PENTAX LX / smc PENTAX 1:2.5 135mm
135.0mm, F4.0, 1/125, ISO 200, Kodak ColorPlus 200
Oct. 23, 2021
1段ほど絞るとずいぶんとスッキリします。どこにピントをおいたのかイマイチわからない画ですが,それは写し手の技術の問題です。LXのファインダーは2000年に登場したLX2000のスクリーンに交換しているので旭光学のMFカメラのファインダーのなかではもっともピントを掴みやすいファインダーのはずですから,どう考えても撮影技術の問題です。1段絞っても実はまだ甘いのですが,この柔らかさはとてもいい感じです。画素数が少ないからかもしれませんがフリンジもまったくわかりません。

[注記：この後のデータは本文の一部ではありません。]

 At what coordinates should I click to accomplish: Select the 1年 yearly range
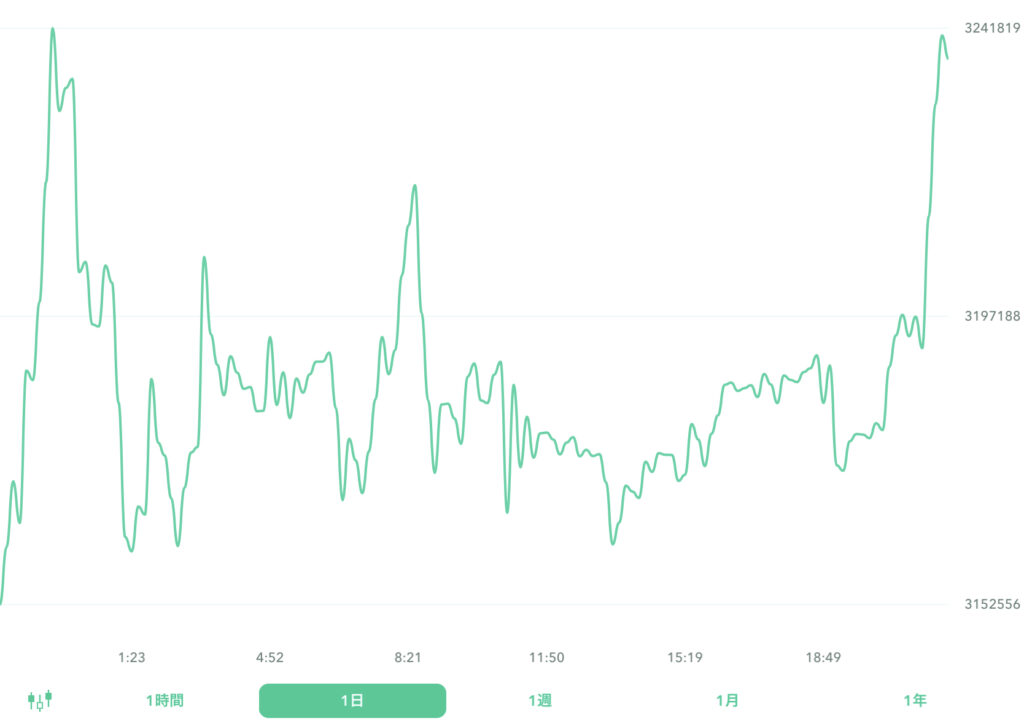(914, 700)
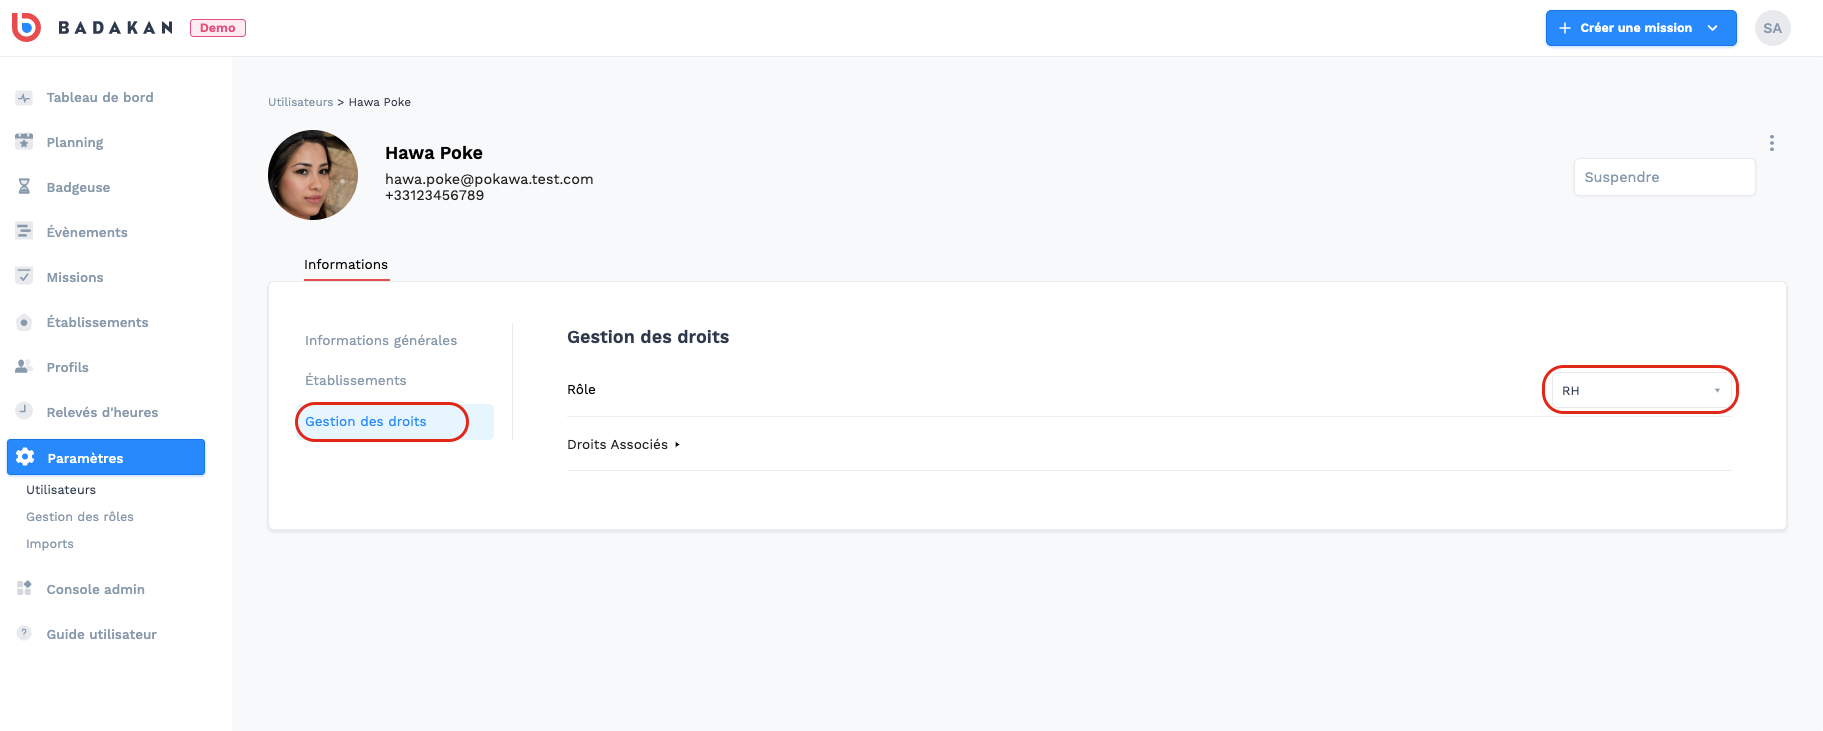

PENTAX LX / smc PENTAX 1:2.5 135mm
135.0mm, F4.8, 1/125, ISO 200, Kodak ColorPlus 200
Oct. 23, 2021
視野率100%のLXのファインダーを信じてフレーミングしたものの,微妙に下が切れてしまいました。本当はボートの喫水まで入れたつもりだったのです。橋の下のハイライトが完全に飛んでますが,これはフィルムのラチチュードの限界だったからでしょう。もうすこし,アンダーで撮るべきでした。しかし,そうすると今度は暗部が潰れてしまいます。最近のデジタルカメラのセンサーであればこの程度の明暗差は楽勝だと思われます。この20年の間にいかにデジタルが進歩したか,考えさせてくれます。この画も少し絞っているのでスッキリした感じがします。

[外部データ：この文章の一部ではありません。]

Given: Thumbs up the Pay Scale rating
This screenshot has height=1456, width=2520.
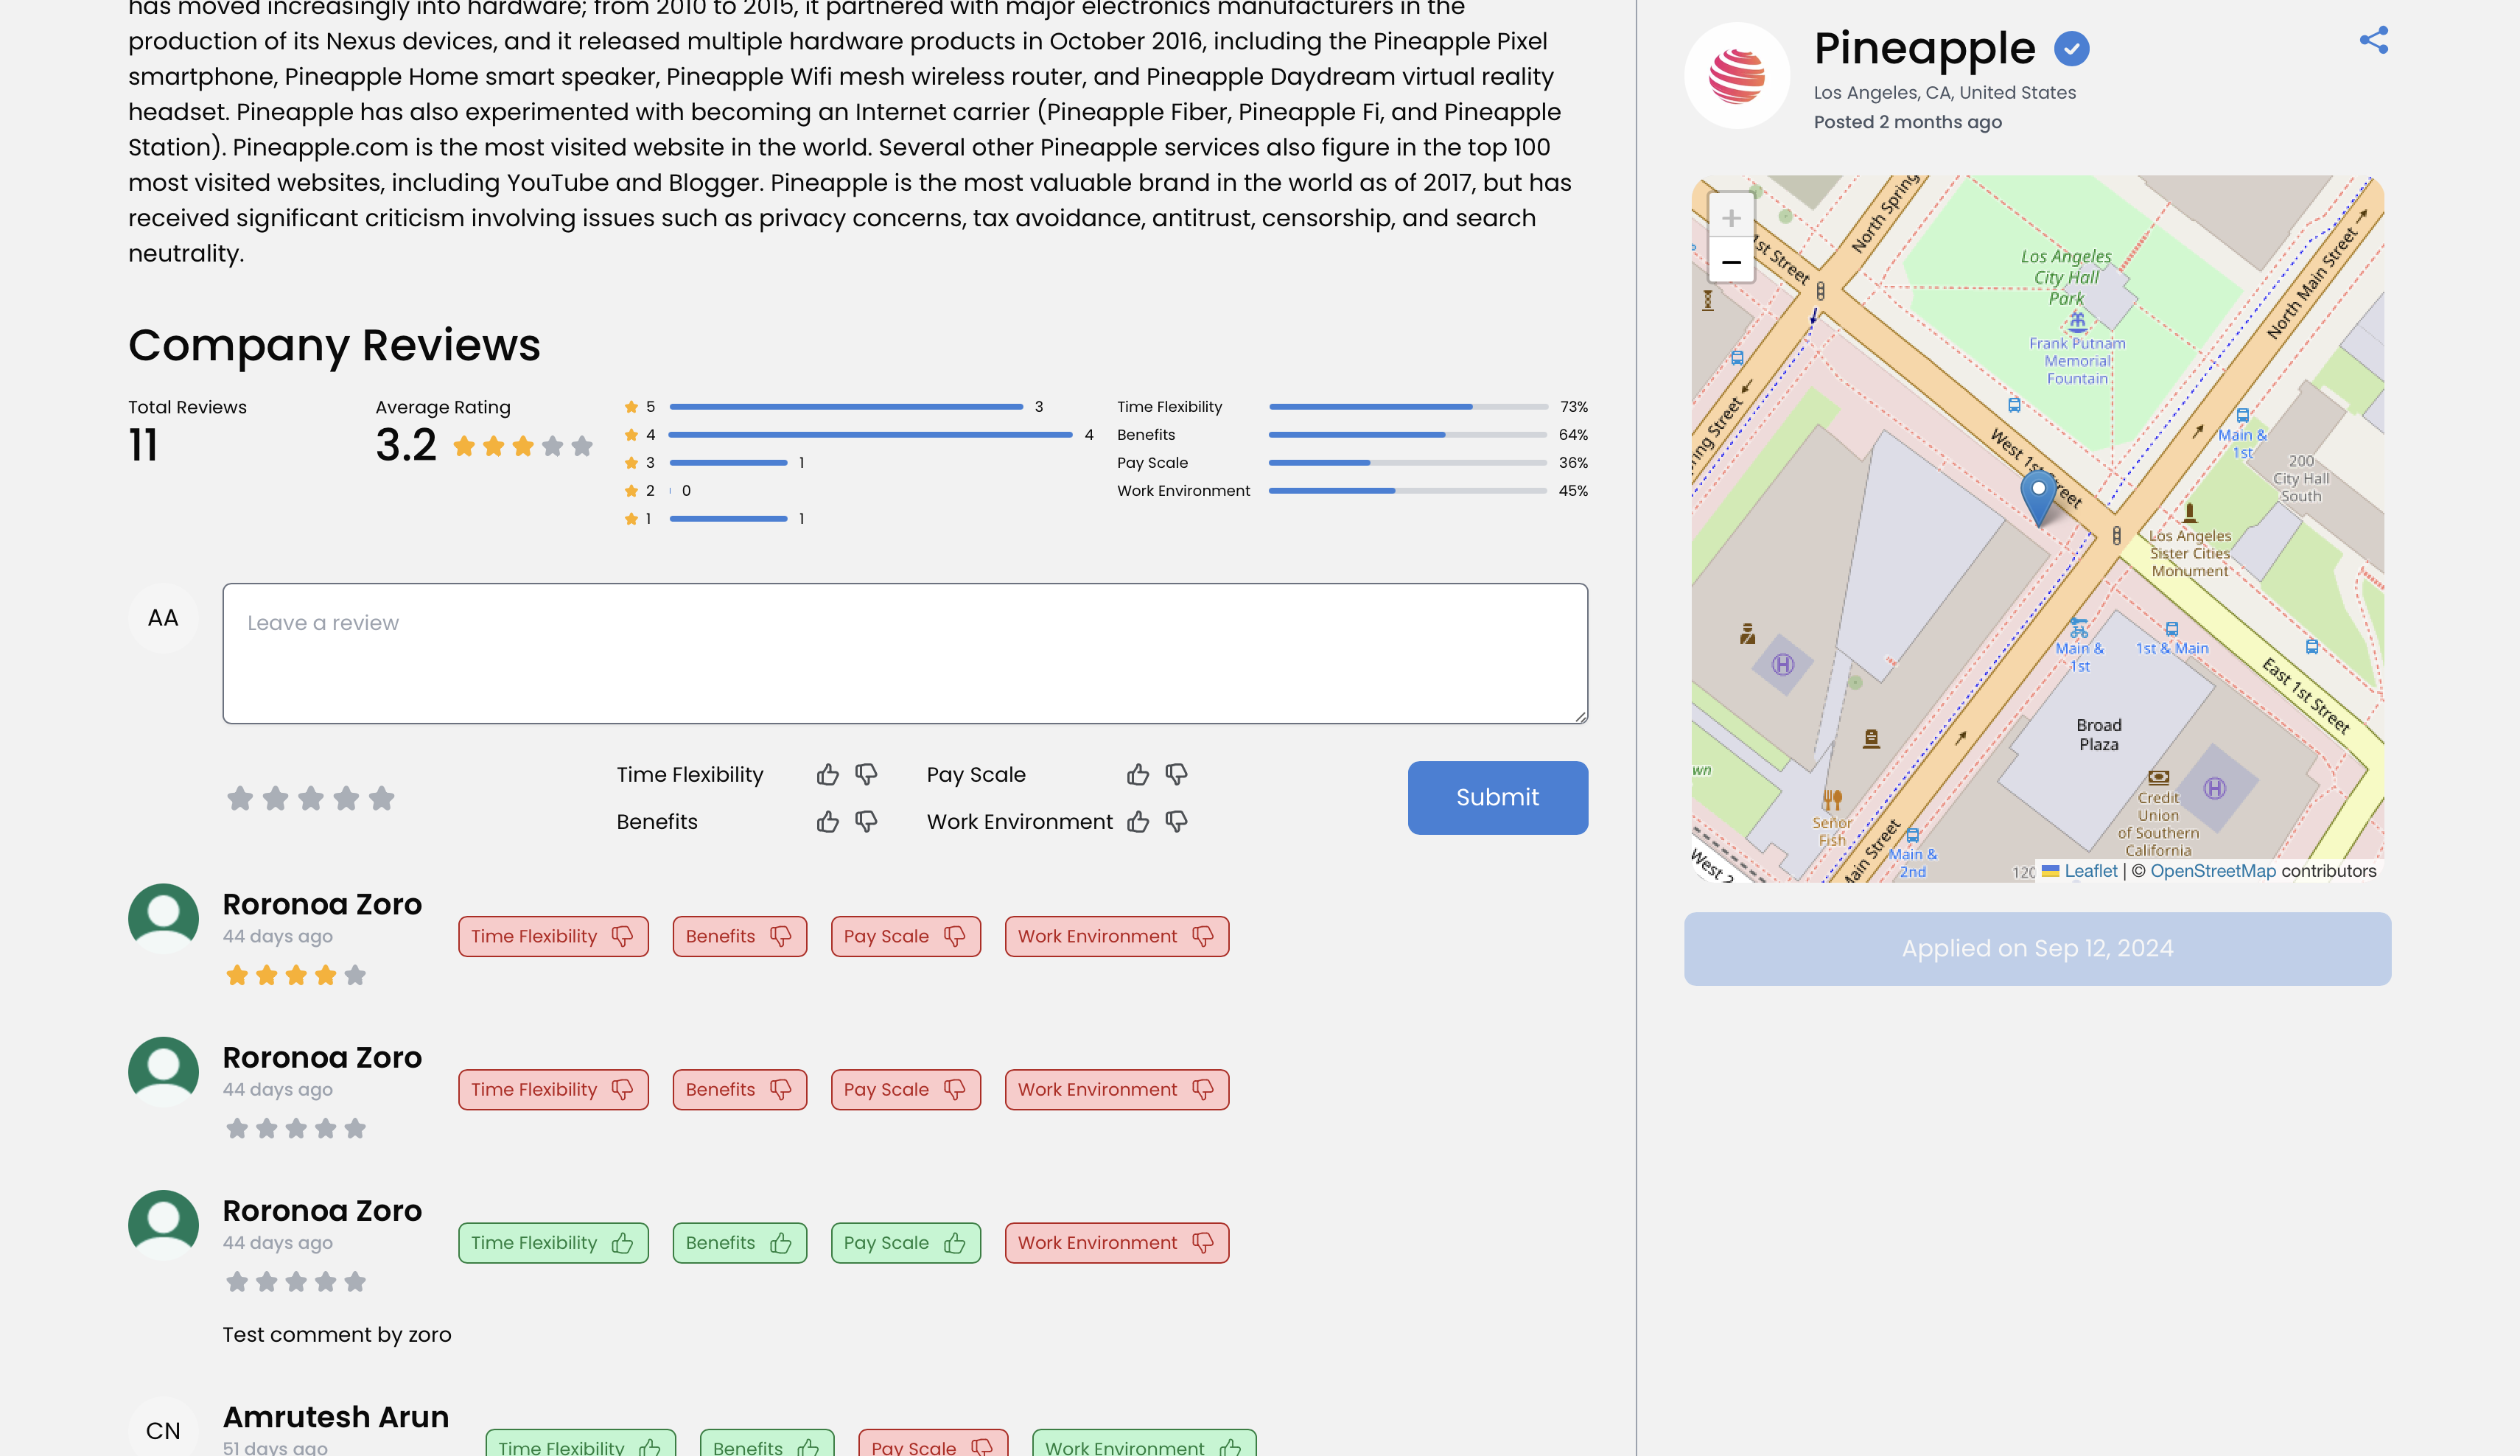Looking at the screenshot, I should [x=1137, y=775].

PENTAX LX / smc PENTAX 1:2.5 135mm
135.0mm, F4.0, 1/500, ISO 200, Kodak ColorPlus 200
Oct. 23, 2021
後ろの点光源が見事に絞りの開口部の形になっています。手前の池の反射では大きなハレーションがでていますし場所によっては光芒がでていてちょっと幻想的な感じになっています。ある種,古典的な写りでなんだか懐かしい気分になります。

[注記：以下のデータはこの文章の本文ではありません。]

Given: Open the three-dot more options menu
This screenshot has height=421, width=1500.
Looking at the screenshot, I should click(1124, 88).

PENTAX LX / smc PENTAX 1:2.5 135mm
135.0mm, F2.5, 1/500, ISO 200, Kodak ColorPlus 200
Oct. 23, 2021
これがフィルムの最後のコマでした。最後はやっぱり開放で,と思ってちょっと気合をいれました。10月の終わりなのですが,まだ,かき氷の暖簾がぶら下がっていて,それがちょっと強い風で不規則にゆれていました。氷の文字がよく見えるように暖簾が広がって,かつ,秋っぽい服装の人が通るタイミングをはかってシャッターを切りました。デジタルだったら,何も考えずに連写すればそのなかに偶然うまい画が残っていたりするので簡単ですが,そもそも手動巻き上げのフィルムカメラではそんなことはできません。それにみみっちぃ話ですが,今,手に入るフィルムは高価ですから昔のように湯水のようにフィルムを消費する根性は私にはありません。というわけで一写入魂,自ずと気合がはいります。少し離れているので開放でも被写界深度は多少深いということもあって,なんとか狙い通りにピントも来ていると思います。個人的にはこの画は気に入っていたりします。こんなに頑張らなくてもデジタルカメラでAFレンズを使えば簡単に撮れそうではあるのですが,写真は自己満足なのでこれでよいのです。